L’annuncio di cui parliamo non ha niente da spartire con il requerimiento, una procedura di evangelizzazione voluta dalle leggi spagnole. Gli indios diventavano soggetti al re di Spagna e alle sue leggi, dovevano accettarle e diventare cristiani.
In questo contesto, si può capire che il ricorso ai missionari e la scelta dei religiosi che, per la loro preparazione spirituale e culturale e per la regola di obbedienza, permettevano di organizzare in poco tempo forme durature di missione. Fu così che, nel mese di ottobredel 1523, il ministro generale dei francescani, Francisco de los Ángeles Quiñones, radunò i suoi frati in partenza per America – los doce apostolos. Il tema dell’annuncio del Vangelo aveva fatto perno soprattutto sui religiosi: francescani, domenicani, agostiniani, mercedari e, più tardi, gesuiti e carmelitani.
Considerando quella missione come voluta dal papa, i primi religiosi non ebbero una chiara coscienza delle implicazioni sociali e politiche che la loro naturale condivisione del mondo spagnolo poteva avere. Solo più tardi prenderanno piena coscienza di una situazione segnata dalla corruzione dell’autorità e degli abusi dei conquistadores. Su questo sfondo si può capire l’importanza e la complessità del compito di annunciare il Vangelo.
Uno dei temi che più appassionano il mondo missionario è il rapporto che intercorre fra evangelizzazione e sviluppo dei popoli poveri. Da quando l’abisso che separa il Nord dal Sud del mondo è diventato tema dominante dell’opinione pubblica. La Chiesa non è certamente rimasta indietro nella partecipazione e nella ricerca di soluzioni alle drammatiche condizioni di vita dei milioni di poveri. La Chiesa non ha mai trascurato di promuovere l’elevazione umana dei popoli ai quali portava la fede in Cristo. Molte le vie tentate per una risposta operativa: impegno nell’aiuto economico ai paesi poveri; finanziamento di “progetti di sviluppo”; potenziamento dell’opera caritativa, sanitaria, educativa, assistenziale delle missioni; coscientizzazione e formazione socio-politica; denuncia delle ingiustizie a livello locale e internazionale; lotta con la schiavitù; scelta preferenziale dei poveri, condivisione delle loro sofferenze e del loro cammino di liberazione; appelli al mondo ricco, soprattutto ai cristiani del mondo, perché siano veramente fratelli dei poveri.
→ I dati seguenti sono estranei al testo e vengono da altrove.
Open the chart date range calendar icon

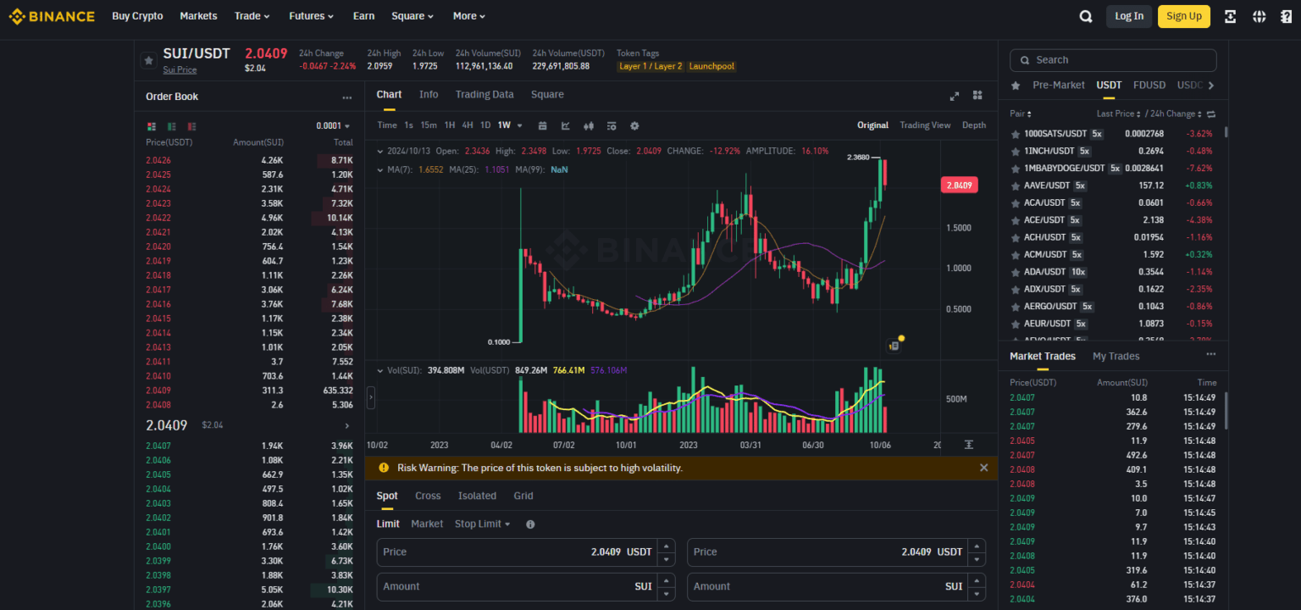click(542, 125)

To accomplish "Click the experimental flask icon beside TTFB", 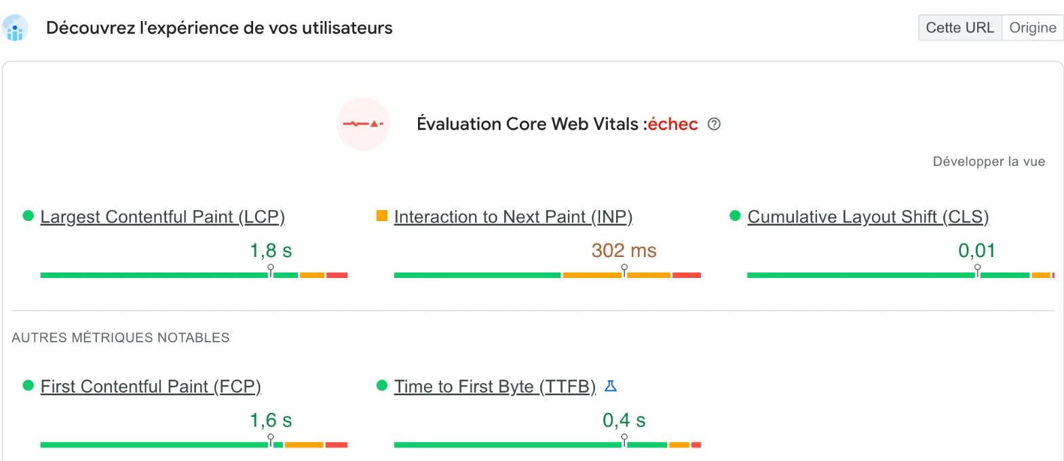I will tap(611, 386).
Con il messaggio evangelico la Chiesa offre una forza liberante e fautrice di sviluppo proprio perché porta alla conversione del cuore e della mentalità, fa riconoscere la dignità di ciascuna persona, dispone alla solidarietà, all’impegno, al servizio dei fratelli, inserisce l’uomo nel progetto di Dio, che è la costruzione del Regno di pace, di giustizia, a partire già da questa vita. Lo sviluppo dell’uomo viene da Dio, dal modello di Gesù, Uomo-Dio, e deve portare a Dio. Ecco perché tra annuncio evangelico, cultura e promozione dell’uomo c’è una stretta connessione.